Dataset records
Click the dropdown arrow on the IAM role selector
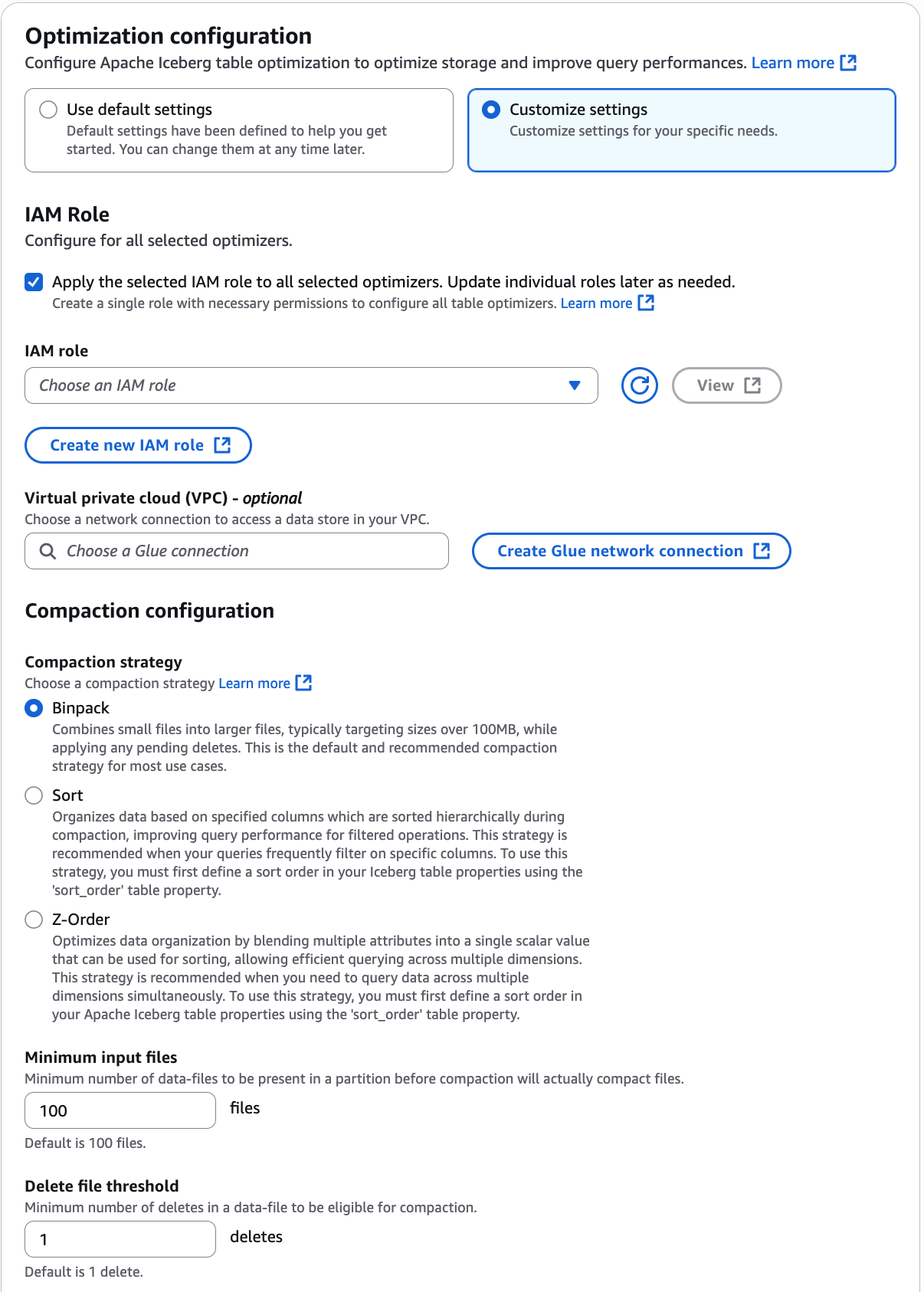Viewport: 924px width, 1292px height. (576, 385)
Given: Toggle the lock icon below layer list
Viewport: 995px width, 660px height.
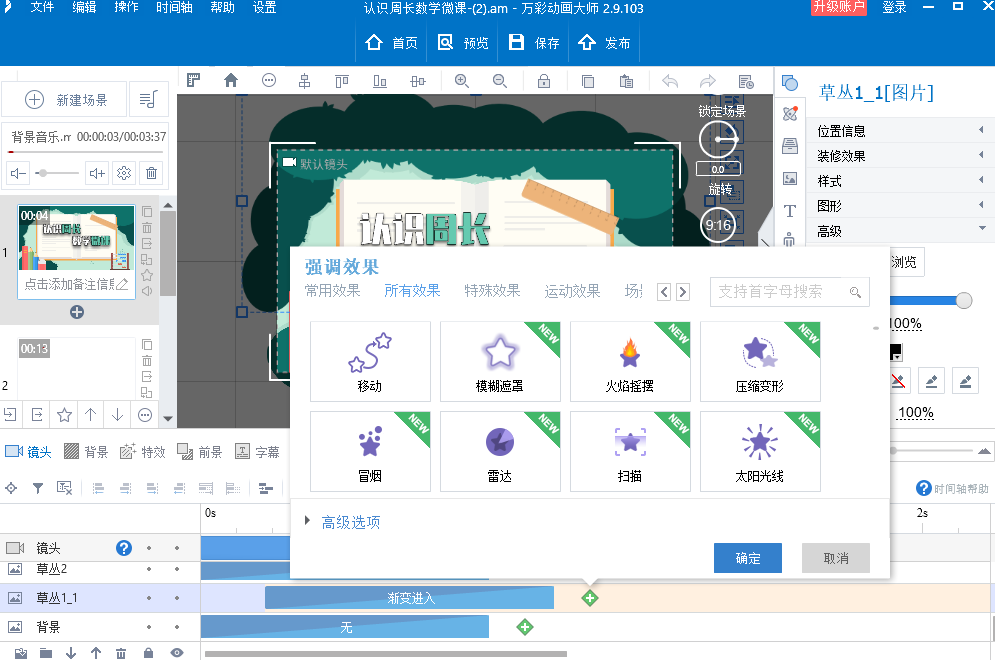Looking at the screenshot, I should coord(148,653).
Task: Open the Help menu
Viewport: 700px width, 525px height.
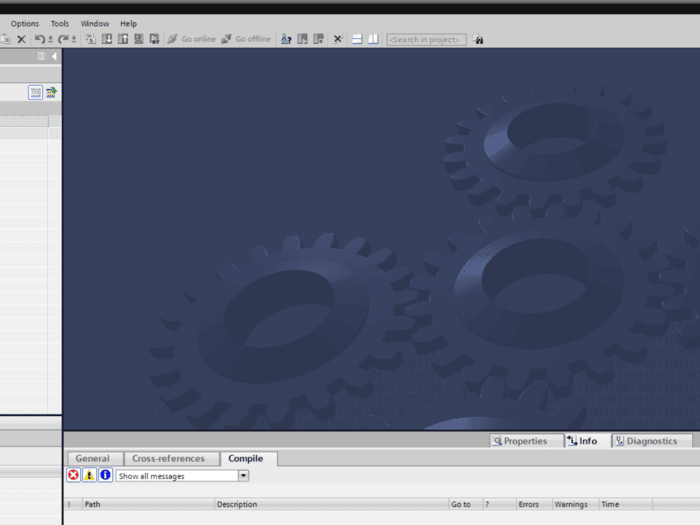Action: coord(128,23)
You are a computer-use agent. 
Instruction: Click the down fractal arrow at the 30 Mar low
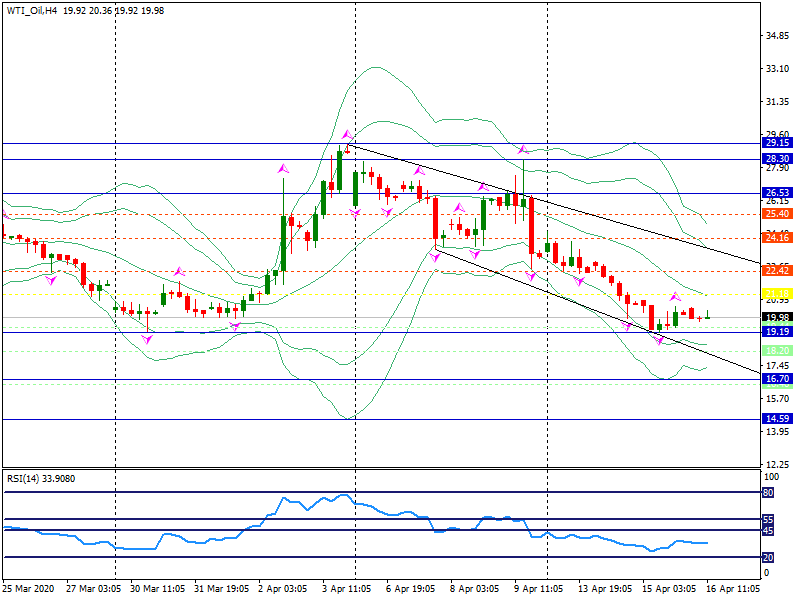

_To do_
Render all of the material above as a numbered list, omitting blank lines and leaving out the pictures.

_Expected output_
1. Click the dropdown arrow on the IAM role selector
2. Viewport: 924px width, 1292px height. (576, 385)
3. Given: Toggle the lock icon below layer list
4. Viewport: 995px width, 660px height.
5. Looking at the screenshot, I should coord(148,653).
6. Task: Open the Help menu
7. Viewport: 700px width, 525px height.
8. Action: coord(128,23)
9. You are a computer-use agent. 
10. Instruction: Click the down fractal arrow at the 30 Mar low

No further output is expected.